まいど女性が数人ご参加くださるイベントで、こういった素材を取り上げるべきか非常に悩ましいのですが、今回はお許しを乞うてご紹介しようかと思います。要は女性の裸の写真が載っているような男性誌を回覧しようとしているわけです。あまり不快に感じないでいただければと思いますけどね。

月刊「PLAYBOY」1976年7月号

某広告会社にお勤めだったNさんという、その筋では有名な方がいらっしゃいます。どういうわけか、彼が「面白いものが手に入ったんだよ」と満面の笑みでいろいろ持ち込んでいらっしゃいます。この極初期のプレイボーイも、20冊ほど大汗をかきながら持ち込んでいらっしゃいました。「預かりものだ」とおっしゃってましたが、何故か「(ウチのお店に)置いといて」ということになっております。

例えば上記1976年7月号、創刊1周年記念号と書いてあります。これにヘッダー写真のようなブルース・スプリングスティーンの記事が載っているんです。しかも書き方が「『タイム』と『ニューズウィーク』誌の表紙を同時に飾った男」といったものです。音楽的にどうのということではなく、如何に注目されているかという方向性で5ページの記事になっているわけです。

今現在の我々は、彼がこの後どれだけヒットを量産したか知っていますし、うつ病に苦しみながらも名盤を何枚も作ったことも知っています。9.11の後、アメリカを励ます「The Rising」は毎度涙が出そうになる名曲だったりします。でもこれは1976年の6月頃に発売になった雑誌ですから、そんなことは分からずに書かれているわけです。1975年8月にリリースされた大名盤「Born To Run」がヒットしていた時期ですが、まだ3枚目のアルバムですから、要は新人扱いです。「新しいディランと呼ばれた男」などと紹介されたという調子なんです。

今現在はインターネット社会になって、本当に何でも簡単に調べられます。検索のキーワードさえ上手く入力できれば、ほぼどんな情報でも辿り着けます。
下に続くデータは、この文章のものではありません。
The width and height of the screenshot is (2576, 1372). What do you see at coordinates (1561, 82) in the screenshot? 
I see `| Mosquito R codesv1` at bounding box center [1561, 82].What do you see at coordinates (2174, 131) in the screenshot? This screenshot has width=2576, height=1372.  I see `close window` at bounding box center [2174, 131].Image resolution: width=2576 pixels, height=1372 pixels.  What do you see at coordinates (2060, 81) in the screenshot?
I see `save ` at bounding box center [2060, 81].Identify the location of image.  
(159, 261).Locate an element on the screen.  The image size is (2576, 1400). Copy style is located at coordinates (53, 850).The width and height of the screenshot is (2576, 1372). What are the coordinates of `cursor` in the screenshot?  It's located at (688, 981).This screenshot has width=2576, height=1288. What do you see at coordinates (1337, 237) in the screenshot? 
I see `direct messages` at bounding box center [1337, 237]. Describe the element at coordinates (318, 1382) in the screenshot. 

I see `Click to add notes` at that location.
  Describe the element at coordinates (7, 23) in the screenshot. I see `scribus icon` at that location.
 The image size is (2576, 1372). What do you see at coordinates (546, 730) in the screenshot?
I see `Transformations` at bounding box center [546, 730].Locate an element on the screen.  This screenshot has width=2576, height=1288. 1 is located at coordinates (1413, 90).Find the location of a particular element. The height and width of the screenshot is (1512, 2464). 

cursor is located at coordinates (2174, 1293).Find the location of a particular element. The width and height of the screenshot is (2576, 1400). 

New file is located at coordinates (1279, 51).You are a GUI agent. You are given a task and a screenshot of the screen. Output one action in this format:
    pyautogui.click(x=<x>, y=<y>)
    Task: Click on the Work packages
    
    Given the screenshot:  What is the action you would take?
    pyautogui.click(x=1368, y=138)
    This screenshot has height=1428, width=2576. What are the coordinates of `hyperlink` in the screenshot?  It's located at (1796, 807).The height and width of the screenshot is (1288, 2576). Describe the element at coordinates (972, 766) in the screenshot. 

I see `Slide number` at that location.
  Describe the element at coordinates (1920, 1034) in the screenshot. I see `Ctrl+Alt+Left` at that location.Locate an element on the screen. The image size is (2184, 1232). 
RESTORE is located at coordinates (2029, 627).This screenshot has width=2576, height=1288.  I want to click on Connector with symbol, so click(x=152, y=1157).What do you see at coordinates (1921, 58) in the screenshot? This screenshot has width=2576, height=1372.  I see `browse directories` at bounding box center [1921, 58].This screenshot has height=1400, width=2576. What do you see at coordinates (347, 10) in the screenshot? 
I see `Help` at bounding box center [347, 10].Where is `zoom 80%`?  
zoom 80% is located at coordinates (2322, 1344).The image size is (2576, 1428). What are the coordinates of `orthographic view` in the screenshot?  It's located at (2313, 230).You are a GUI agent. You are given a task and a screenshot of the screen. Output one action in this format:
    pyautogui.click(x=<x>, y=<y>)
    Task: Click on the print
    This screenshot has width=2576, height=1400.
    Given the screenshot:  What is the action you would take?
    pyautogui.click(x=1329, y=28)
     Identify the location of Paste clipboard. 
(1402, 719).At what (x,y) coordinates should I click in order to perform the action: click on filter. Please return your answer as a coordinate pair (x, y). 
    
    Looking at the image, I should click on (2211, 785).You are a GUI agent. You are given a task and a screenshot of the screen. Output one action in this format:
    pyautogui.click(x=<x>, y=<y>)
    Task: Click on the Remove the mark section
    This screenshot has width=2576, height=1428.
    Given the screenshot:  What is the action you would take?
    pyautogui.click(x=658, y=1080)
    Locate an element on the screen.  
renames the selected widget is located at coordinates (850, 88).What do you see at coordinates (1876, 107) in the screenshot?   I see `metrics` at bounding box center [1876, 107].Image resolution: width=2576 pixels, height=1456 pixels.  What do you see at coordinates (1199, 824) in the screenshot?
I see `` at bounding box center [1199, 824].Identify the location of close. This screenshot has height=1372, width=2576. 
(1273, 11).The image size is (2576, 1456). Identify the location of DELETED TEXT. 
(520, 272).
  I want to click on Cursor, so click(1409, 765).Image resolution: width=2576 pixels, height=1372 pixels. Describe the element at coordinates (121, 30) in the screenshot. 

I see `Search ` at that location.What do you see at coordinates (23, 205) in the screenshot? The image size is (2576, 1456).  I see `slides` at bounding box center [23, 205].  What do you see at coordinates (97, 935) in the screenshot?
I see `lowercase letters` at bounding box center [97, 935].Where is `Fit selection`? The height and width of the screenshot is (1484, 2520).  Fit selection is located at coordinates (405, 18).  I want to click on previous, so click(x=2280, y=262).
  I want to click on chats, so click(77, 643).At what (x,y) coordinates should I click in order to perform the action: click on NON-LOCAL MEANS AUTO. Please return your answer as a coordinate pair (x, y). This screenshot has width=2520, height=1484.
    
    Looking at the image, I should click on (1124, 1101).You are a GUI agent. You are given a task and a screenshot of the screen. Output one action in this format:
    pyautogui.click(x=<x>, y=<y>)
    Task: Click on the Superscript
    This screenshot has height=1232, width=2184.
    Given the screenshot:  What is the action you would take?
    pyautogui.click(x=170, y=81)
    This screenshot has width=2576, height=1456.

でもその情報は当然ながら現代から遡る、その後の経過を知ったうえでの情報ばかりです。当時に遡ってどういう風に見られていたかを調べるのは、なかなか骨の折れる作業になります。これが古雑誌を手に取るという、実にアナログな、ローテクな作業で、いとも簡単にできてしまうわけです。使わないと勿体ない情報がそこにはあり、時間軸に左右されないメタ認知的な客観性を、簡単に手に入れることができるんです。

これまで、このことを指摘した文献等を目にしたことがないのですが、実はウェブの弱点の一つとも言える側面ではないかと考えております。そもそも、ウェブは上書き文化が中心にあって、古い情報はどんどん消され、「新しくて正しい情報」に上書きされていってしまうんです。「昔はこんなふうに今とは違った見方をしていた」とかいった部分が抜けてしまいがちだと思うんです。温故知新的に古い物にあたって情報を得ることは、単に古いことを知るだけでなく、現在の情報に幅を持たせる役割もあるように思います。

自分はイベントの中で「空気感」という言葉をよく使うわけですが、その後の数十年を知ったうえでの正しい知識よりも、まだ分かっていないながらも、部分的に正しかったり、ちょっと違うのではという情報にあたることで得られる感覚が、意外に面白いのではないかと考えるわけです。面倒かもしれませんが、紙ものの資料などを回覧することで、当時の空気感を少しでも味わっていただければと思います。大音量で聴く当時の楽曲も楽しいですが、本やレコード・ジャケットなどを手にすることで蘇る記憶もあるのではないかと期待しております。